Wednesday, May 18, 2011

A trio och vineyard selections from Saintsbury

Saintsbury is one of the true Pinot Noir pioneers and specialists in Napa Valley. The company was founded 30 years ago when friends David Graves and Dick Ward made their first pinot together. They were (and still are) both pinotphiles and their ambition was to reach a production of around 20 000 to 25 000 cases per year, therefore they needed to build their own winery. Their wines became so popular that production rose to appromiately the double.

Saintsbury planted their first own vineyards around the winery in southern Carneros in 1986, followed by another vineyard (the Brown Ranch) six years later. They now own 30 hectares of vines, of which two thirds are planted to Pinot Noir

Grapes are partially whole cluster vinified, in the case of the vineyard designated wines they are almost entirely destemmed, and after a few days of cold soak in small open top fermenters of stainless steel, the juice is fermented with regular pigage during 10-12 days, before the wine is racked into French oak barrels, approximately 30 percent new, to undergo malolactic fermentation and ageing during 10 months.

The Sainsbury wines have been good for many years, but the quality took at step up in 2004, when the talented Jérôme Cherry was hired as winemaker. His background says it all – he was trained in Burgundy and came to California to work with Luc Morlet at Newton Estate, then Ted Lemon at Littorai (one of the very best pinot specialists in California).
It was also in 2004 that Sainsbury started to bottle a quartet of vineyard designated pinots. Due to the bush fires in Anderson Valley, there was no Cerise Vineyard bottling in 2008.

2008 Pinot Noir Lee Vineyard / 89-90 p
The Lee Vineyard is almost adjecent to the estate vineyard of Saintsbury in Carneros, where also the winery is. It was planted already in 1967, predominately with Pinot Noir of the Swan and Pommard clones, but also with some Dijon 115 (and some Chardonnay). Compared to the other vineyard designated pinots, this is a bit more rustic and the only one where I pick up some oak. However, the fruit is quite aromatic with fine notes of dark cherries and wild raspberries, and there’s also an earthiness that adds complexity. Thanks to its structure, it is a bit closed, especially if compared to the wine from Stanly Ranch, but it has a lovely lingering fruit flavor.
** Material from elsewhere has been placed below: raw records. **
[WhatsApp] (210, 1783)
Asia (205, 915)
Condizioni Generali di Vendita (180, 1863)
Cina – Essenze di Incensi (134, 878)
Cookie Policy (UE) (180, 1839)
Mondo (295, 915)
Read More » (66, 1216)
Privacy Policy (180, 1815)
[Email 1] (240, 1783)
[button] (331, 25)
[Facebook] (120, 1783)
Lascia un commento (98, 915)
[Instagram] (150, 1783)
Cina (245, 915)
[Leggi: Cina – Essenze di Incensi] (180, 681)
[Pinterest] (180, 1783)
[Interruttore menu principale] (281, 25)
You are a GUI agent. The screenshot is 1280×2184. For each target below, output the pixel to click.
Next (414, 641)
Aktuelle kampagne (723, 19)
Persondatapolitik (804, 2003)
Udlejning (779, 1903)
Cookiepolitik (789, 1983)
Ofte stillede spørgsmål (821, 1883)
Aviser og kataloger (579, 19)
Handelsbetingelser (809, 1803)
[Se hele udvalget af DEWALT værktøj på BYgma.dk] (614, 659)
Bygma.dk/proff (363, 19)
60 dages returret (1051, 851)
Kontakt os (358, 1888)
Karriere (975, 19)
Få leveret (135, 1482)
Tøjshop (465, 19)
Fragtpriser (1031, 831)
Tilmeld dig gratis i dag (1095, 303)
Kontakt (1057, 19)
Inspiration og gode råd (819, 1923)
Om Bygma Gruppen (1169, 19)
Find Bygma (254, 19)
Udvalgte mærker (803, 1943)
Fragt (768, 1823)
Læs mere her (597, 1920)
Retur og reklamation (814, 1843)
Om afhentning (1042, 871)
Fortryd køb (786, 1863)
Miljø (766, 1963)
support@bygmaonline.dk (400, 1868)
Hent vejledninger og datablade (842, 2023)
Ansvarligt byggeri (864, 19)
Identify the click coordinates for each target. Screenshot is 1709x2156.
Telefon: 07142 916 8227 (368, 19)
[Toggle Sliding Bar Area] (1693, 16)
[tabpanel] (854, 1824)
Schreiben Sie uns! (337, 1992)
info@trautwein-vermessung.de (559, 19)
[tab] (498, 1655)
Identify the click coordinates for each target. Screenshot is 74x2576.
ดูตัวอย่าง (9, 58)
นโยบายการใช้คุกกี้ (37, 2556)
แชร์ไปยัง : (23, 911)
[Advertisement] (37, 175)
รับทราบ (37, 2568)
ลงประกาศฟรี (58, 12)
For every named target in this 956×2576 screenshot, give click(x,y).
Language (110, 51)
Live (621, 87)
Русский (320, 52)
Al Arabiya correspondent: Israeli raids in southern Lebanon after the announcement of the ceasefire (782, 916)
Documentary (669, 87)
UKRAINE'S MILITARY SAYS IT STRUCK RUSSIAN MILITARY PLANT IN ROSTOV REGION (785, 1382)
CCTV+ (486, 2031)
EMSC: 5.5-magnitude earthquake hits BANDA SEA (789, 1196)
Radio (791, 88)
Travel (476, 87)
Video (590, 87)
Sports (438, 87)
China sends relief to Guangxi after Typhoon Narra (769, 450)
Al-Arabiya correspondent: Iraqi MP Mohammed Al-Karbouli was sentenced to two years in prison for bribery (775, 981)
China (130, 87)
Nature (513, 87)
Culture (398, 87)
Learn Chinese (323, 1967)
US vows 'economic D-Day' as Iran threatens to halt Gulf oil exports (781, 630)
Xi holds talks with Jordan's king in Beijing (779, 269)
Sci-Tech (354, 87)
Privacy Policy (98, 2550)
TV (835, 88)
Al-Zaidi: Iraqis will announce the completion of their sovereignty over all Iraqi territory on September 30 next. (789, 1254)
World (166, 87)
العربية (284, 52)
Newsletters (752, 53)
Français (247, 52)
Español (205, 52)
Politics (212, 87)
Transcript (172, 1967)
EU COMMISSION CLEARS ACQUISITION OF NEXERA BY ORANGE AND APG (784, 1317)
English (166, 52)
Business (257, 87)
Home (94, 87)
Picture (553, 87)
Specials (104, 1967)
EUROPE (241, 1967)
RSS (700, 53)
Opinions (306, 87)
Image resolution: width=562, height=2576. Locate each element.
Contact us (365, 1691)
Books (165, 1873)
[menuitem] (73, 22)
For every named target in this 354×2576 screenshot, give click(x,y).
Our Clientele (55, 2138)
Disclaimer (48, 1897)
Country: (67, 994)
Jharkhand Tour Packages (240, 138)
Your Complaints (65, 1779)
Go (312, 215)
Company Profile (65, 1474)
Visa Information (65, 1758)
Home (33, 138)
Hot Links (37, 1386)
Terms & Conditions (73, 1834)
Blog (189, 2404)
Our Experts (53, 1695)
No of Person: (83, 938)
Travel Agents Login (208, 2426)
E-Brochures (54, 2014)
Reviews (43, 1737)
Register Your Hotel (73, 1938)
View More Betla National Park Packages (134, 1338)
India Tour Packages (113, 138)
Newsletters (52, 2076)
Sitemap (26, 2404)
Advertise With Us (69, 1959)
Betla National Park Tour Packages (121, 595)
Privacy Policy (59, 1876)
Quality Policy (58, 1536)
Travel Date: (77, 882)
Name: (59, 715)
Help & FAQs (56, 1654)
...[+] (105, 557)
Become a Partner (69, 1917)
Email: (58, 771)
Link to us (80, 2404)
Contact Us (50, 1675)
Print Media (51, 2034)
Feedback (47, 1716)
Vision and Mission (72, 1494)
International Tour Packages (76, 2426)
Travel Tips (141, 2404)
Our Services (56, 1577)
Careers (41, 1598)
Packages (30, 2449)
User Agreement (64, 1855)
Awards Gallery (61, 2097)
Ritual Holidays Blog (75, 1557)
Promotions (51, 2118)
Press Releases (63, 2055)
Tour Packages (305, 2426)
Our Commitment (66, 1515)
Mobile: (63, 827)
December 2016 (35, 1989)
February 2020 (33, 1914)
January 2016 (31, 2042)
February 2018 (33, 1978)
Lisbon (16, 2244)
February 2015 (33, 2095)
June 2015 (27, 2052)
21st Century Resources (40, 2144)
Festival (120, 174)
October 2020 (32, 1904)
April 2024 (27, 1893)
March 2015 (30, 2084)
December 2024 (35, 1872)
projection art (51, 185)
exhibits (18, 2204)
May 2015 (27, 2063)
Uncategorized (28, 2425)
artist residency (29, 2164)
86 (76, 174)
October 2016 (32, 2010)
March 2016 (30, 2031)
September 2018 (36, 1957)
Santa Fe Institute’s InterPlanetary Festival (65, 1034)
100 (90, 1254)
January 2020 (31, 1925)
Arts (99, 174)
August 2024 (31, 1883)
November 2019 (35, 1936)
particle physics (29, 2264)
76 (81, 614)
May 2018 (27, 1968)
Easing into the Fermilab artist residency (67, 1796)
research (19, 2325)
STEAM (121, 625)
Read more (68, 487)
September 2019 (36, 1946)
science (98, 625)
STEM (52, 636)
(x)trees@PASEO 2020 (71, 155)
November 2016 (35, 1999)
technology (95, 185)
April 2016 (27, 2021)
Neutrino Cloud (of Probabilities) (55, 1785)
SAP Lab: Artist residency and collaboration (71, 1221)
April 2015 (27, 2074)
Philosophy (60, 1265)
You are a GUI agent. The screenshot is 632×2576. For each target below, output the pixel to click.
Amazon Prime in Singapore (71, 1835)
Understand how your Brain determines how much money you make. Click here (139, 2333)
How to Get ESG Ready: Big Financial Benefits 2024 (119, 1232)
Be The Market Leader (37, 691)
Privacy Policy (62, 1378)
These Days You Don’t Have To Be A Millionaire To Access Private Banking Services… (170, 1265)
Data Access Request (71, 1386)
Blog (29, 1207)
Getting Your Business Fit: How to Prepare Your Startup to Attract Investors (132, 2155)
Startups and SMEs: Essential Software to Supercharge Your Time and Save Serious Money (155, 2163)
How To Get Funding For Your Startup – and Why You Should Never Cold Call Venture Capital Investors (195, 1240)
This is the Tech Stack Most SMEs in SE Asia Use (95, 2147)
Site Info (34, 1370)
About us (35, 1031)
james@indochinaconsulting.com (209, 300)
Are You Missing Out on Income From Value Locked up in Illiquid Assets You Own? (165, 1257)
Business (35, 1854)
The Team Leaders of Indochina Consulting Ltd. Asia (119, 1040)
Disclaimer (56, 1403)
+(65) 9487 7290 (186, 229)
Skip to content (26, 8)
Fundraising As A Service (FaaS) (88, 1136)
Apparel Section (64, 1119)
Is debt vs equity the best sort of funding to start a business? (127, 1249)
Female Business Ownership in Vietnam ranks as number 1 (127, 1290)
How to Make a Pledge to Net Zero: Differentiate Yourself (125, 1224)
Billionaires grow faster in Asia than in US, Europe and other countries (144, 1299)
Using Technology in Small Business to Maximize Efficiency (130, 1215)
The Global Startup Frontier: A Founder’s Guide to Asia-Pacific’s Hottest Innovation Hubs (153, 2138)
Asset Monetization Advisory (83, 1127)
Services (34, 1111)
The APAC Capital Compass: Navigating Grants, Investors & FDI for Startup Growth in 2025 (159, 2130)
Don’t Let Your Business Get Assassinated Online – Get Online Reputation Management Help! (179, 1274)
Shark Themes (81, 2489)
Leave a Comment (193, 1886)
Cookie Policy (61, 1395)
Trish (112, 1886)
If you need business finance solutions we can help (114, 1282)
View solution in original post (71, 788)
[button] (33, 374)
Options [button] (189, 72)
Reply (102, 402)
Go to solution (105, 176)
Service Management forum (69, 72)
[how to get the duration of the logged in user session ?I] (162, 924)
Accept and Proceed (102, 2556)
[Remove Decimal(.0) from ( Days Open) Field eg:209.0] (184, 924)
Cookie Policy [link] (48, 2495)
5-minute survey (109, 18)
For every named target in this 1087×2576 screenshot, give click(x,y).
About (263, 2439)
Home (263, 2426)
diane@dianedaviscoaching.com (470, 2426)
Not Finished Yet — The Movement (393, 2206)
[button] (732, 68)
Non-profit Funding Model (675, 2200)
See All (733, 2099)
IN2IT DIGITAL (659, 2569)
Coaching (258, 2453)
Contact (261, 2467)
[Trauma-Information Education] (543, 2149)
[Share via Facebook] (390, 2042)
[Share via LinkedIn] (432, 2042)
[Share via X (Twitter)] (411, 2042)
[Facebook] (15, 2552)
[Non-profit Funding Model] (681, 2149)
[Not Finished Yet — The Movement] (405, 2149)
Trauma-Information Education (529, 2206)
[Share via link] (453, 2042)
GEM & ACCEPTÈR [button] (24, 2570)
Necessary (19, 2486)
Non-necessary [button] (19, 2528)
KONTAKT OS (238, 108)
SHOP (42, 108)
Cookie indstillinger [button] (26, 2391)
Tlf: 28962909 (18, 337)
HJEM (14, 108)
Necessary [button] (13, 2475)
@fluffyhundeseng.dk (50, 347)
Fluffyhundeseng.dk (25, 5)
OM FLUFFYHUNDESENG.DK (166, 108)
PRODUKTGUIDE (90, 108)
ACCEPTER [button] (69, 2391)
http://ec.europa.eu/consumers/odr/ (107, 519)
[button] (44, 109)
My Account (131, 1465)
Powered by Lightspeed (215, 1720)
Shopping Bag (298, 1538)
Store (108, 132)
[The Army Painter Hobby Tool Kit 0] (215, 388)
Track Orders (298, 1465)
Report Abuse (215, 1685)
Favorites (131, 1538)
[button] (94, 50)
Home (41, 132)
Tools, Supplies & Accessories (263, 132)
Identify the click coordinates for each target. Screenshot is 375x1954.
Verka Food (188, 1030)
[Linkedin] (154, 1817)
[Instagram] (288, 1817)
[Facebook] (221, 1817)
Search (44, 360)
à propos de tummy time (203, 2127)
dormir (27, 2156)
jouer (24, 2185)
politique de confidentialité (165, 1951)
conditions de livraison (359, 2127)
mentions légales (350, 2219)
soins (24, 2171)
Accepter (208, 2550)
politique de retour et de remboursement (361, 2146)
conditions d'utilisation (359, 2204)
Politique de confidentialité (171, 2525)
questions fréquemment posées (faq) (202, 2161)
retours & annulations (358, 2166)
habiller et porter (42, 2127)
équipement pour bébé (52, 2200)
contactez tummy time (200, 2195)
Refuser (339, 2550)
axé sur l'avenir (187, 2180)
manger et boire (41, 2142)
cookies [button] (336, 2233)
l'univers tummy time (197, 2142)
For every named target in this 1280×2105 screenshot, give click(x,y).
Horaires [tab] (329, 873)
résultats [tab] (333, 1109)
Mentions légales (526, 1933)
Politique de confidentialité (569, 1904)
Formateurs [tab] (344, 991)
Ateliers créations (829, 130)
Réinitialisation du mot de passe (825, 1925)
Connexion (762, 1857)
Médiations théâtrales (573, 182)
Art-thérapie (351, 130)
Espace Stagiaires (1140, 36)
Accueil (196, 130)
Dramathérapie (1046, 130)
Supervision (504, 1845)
It just needs to breathe – give in 15 minutes in the decanter, and it will open up.
Drink it 2011-2018

2008 Pinot Noir Stanly Ranch / 91 p
The Stanly Ranch is historic, it was planted already in the mid 1800s, but it was when Louis Martini planted it to Pinot Noir in the early 1950s that it started to become what it is today. Since then the vineyard has been divided, and the northern part is now owned by Treasury Wine Estates (Beringer). The block Saintsbury work with, lies in the southern part, and it’s densely planted with Dijon 115 and Dijon 667 selections.
Of the three, this is the most fruit forward and intense, there’s lovely notes of strawberries and wild raspberries, as well as higher notes of sweet cherries – in some how quite Gevrey-Chambertin like (on the nose!), with just a suptle earthy nuance. Tannins are silky, and well integrated in the medium bodied taste, and it’s all uplifted by a lively acidity. It’s a very fine offering, the most fruity and charming in the trio.
Drink it 2011-2018

2008 Pinot Noir Toyon Farm / 91-92 p
The most complex wine of the three is this one from the Toyon Farm, located on a small knoll not to far away from Stanly Ranch in the southeastern part of Carneros. This vineyard has a quite poor and rocky soil, and it’s planted to only the Dijon 115 clone. Even though the wine shows a lovely cherry like fruit, it’s a bit reserved and offers more of the earthy nuances. During the 20 minutes I had the wine in my glass it slowly opened up and became even more complex. As in the other wines, oak is nothing you taste – it’s extremely well integrated. On the palate, it is medium bodied, fine textured with a fresh and lingering acidity, loaded with dark cherries that combine sweetness and acidity, and of the three this is the wine with the longest and most elegant aftertaste. There’s also a fine mineral note in the finish.